By LC Van Savage
Butter Knives from Hell
It’s happened to all of us. We’ve all received hideous gifts from well meaning people, (right; more on that bit of chicanery later) which we’d never think of using even if the barrel of a big, cocked gun were pressed at our skulls. But what can you do when you find yourself opening what turns out to be a truly ghastly gift, so gawdawful your heart collapses in your chest, your eyeballs turn to granite marbles, your very breath leaves your body, and the loving gift-givers are standing before you with expectant, joyful smiles?
You act. That’s what you do. We all have unplumbed depths of Thespian agilities we didn’t know we possessed until that one terrible moment of truth. We gasp. We gush. Our eyebrows go up in wildly happy surprise. We stutter with joy and look into the faces of the givers with such grateful adoration they are completely convinced we are thrilled to our very marrow by their fabulous, beautiful and totally unexpected gift.
Ah, but if we could look into the minds of those spurious givers, we’d know their smiles do not come because they’re experiencing the joy of giving. Instead their smiles come from exhaled relief, because now finally, they are rid of that cursed thing which is now our gift, that awful thing they’d been given less than a year back. They are free of this terrible offering that’s obviously been passed through many, many hands. Now someone else can be revolted by it.
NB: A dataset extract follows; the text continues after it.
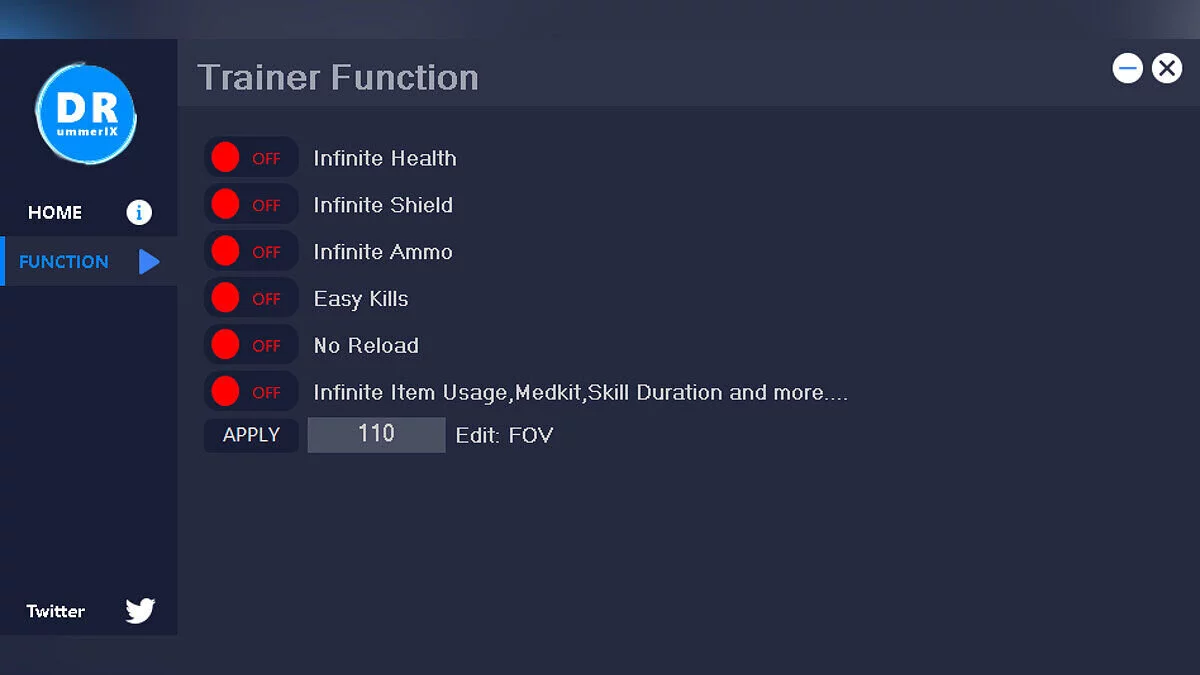Click the Infinite Health label
Image resolution: width=1200 pixels, height=675 pixels.
point(385,158)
For us it was butter knives. At least I think that’s what they were. My husband “Mongo” and I had recently moved into our new home in New Jersey and were giving a house-warming party. We’d expressly written “no gifts!” on all invitations, and we meant it. We just wanted to be with our new friends, and that was all. And all of those new friends honored our wishes and came to the party giftless. Except for one couple. They decided to disrespect our wishes and bring a gift anyway. It was elaborately wrapped and when we tried to thank them as quietly as possible, they loudly insisted we open the box to see what they’d bestowed upon us.
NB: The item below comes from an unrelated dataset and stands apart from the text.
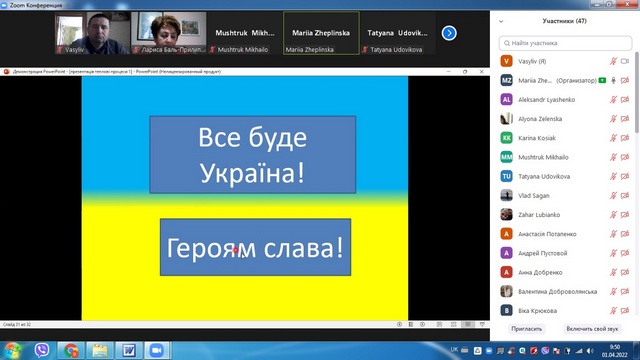Collapse the participants panel chevron
The height and width of the screenshot is (360, 640).
(x=501, y=21)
Trying to do it with as little fanfare as possible and desperately attempting to send a signal to all the other guests that I really didn’t approve of this couple’s blatantly disregarding our “no gifts!” edict without actually letting the givers know I was doing that (stay with me here,) I softly tore off the wrapping paper trying to keep the sound of that as quiet as I could. The box inside was red and I knew immediately it had seen lots of other owners; the corners were worn, the genuine imitation leather was torn and frayed on the bottom and there was a small stain on the top someone had clearly tried to scrub off. But being the gracious lady I am, I ignored all those visual clues that I was being scammed and pulled up the lid. There inside, nestled in their red, fitted, faux velvet openings lay six of the most horrible looking butter knives ever created. The handles were as thick as a wrestler’s thumb, and made of imitation ivory or bone and I was grateful for their fakeness since it would have filled me with searing guilt if an animal had died to give up its tusks or bones to make handles for those dreadful scimitars. The greyish handles were deeply carved in all sorts of strange and unrelated shapes; sunbursts, stars, deer, birds, triangles, and the edges of all those peculiar carvings were sharp and painful to the touch, thus gripping them would require some amount of courage had the butter been hard. The knives' shafts were thin as string, imitation gold (flaking off) and about four inches long and all of this ended in a mini-machete, a small, flaking gold, curved and dull knife with a curled end. And there were etchings on those short, fat blades too, words in some language carved in strange, unidentifiable hieroglyphs. Those horrid little butter daggers were just simply awful, but what could I do? I gushed and grinned and blathered something about “never using them except on the most special of occasions!” Ugh. Yeah, like maybe the anniversary of Mussolini’s birth.
But the time came when I would be able to unload those horrid little lancets. I’d waited long for the opportunity. The people who’d given them to us had moved so there was no danger they’d find out. I hauled them out and spruced up the red box as well as I could, wrapped it beautifully and handed it beamingly to an old teacher being honored for his fiftieth year of teaching. Forty years before he used to make me walk home in the middle of geography class to retrieve homework I’d usually not done but told him I’d forgotten to bring in. It was really hard trying to get that homework done properly in the freezing cold, holding it against my knee so I could write in the answers while I was running back to.